If an individual other than a physician or a certified physician's assistant
bills using modifier -82, then the charge and payment for the service is
reflected in the facility fee.
(13)
When modifier -GF is billed with evaluation and management or minor surgical
services, the carrier shall reimburse the procedure at 85% of the maximum
allowable payment, or the usual and customary charge, whichever is
less.
(14) When modifier -95 is
used with procedure code 92507, 92521-92524, 97110, 97112, 97116, 97161-97168,
97530, 97535, or those listed in Appendix P of the CPT codebook, as adopted by
reference in R 418.10107,
excluding CPT codes 99241-99245 and 99251-99255, the telemedicine services must
be reimbursed according to all of the following:
(a) The carrier shall reimburse the procedure
code at the non-facility maximum allowable payment, or the billed charge,
whichever is less.
(b) Supplies and
costs for the telemedicine data collection, storage, or transmission must not
be unbundled and reimbursed separately.
(c) Originating site facility fees must not
be separately reimbursed.
(15) Modifier -CO must be appended to a
procedure code if the procedure was furnished entirely by the occupational
therapy assistant, or if the occupational therapy assistant (OTA) has provided
a portion of a procedure, separately from the part that is furnished by the
occupational therapist, exceeding 10% of the total time for the procedure code.
When modifier -CO is used, the procedure code must be reimbursed at 85% of the
maximum allowable payment, or the usual and customary charge, whichever is
less. Modifier -CO and the corresponding 15% reduction must not be applicable
if the occupational therapist has provided more than half of the timed
procedure code without the minutes provided by the OTA.

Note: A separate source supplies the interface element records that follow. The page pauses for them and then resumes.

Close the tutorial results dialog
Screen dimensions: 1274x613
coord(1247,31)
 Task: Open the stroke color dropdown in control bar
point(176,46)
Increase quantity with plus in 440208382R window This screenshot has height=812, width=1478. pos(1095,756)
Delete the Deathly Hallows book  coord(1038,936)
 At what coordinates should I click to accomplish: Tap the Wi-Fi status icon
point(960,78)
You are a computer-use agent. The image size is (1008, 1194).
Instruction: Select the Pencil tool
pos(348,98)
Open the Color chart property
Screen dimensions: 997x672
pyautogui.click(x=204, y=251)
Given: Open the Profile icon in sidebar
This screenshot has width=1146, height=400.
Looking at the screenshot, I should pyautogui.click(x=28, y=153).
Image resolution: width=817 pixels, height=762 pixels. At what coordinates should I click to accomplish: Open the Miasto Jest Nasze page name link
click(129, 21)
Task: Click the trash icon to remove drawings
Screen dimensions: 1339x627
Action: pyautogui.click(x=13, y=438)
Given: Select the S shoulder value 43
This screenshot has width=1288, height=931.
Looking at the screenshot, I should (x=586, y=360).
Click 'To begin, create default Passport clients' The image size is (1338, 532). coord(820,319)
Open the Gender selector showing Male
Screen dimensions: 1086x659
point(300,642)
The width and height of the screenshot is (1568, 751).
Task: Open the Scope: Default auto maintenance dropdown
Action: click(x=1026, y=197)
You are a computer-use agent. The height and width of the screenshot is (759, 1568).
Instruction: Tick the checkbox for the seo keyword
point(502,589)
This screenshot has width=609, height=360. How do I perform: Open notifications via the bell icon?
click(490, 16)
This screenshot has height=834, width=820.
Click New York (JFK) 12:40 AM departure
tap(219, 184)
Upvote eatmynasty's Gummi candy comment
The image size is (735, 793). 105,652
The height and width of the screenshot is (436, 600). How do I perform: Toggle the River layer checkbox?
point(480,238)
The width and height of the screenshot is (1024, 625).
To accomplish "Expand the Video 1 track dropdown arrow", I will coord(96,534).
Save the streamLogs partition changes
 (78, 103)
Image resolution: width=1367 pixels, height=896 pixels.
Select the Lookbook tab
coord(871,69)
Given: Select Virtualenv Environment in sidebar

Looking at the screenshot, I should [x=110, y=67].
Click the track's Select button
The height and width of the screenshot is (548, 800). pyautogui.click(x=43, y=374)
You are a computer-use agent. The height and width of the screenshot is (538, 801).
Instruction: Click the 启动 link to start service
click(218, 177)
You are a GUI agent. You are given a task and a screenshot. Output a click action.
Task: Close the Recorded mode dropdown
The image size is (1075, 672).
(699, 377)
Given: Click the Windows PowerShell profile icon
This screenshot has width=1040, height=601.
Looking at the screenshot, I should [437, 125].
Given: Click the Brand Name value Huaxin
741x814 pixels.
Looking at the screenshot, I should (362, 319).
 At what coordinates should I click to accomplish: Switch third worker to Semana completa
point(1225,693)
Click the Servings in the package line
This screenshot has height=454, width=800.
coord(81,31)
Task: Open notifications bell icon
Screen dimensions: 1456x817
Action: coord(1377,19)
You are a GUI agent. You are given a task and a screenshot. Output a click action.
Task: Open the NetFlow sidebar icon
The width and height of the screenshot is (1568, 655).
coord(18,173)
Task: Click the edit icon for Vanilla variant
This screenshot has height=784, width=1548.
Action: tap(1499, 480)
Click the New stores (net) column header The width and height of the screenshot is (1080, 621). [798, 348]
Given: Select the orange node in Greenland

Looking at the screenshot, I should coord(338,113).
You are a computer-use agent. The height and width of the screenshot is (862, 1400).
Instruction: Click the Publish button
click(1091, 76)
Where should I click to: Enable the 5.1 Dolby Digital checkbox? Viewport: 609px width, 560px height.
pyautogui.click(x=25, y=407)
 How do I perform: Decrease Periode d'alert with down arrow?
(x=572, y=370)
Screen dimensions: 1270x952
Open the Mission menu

(16) Modifier -CQ must be appended to a
procedure if the procedure was furnished entirely by the physical therapy
assistant, or if the physical therapy assistant (PTA) has provided a portion of
a procedure, separately from the part that is furnished by the physical
therapist, exceeding 10% of the total time for the procedure code. When
modifier -CQ is used, the procedure code must be reimbursed at 85% of the
maximum allowable payment, or the usual and customary charge, whichever is
less. Modifier -CQ and the corresponding 15% reduction must not be applicable
if the physical therapist has provided more than half of the timed procedure
code without the minutes provided by the PTA.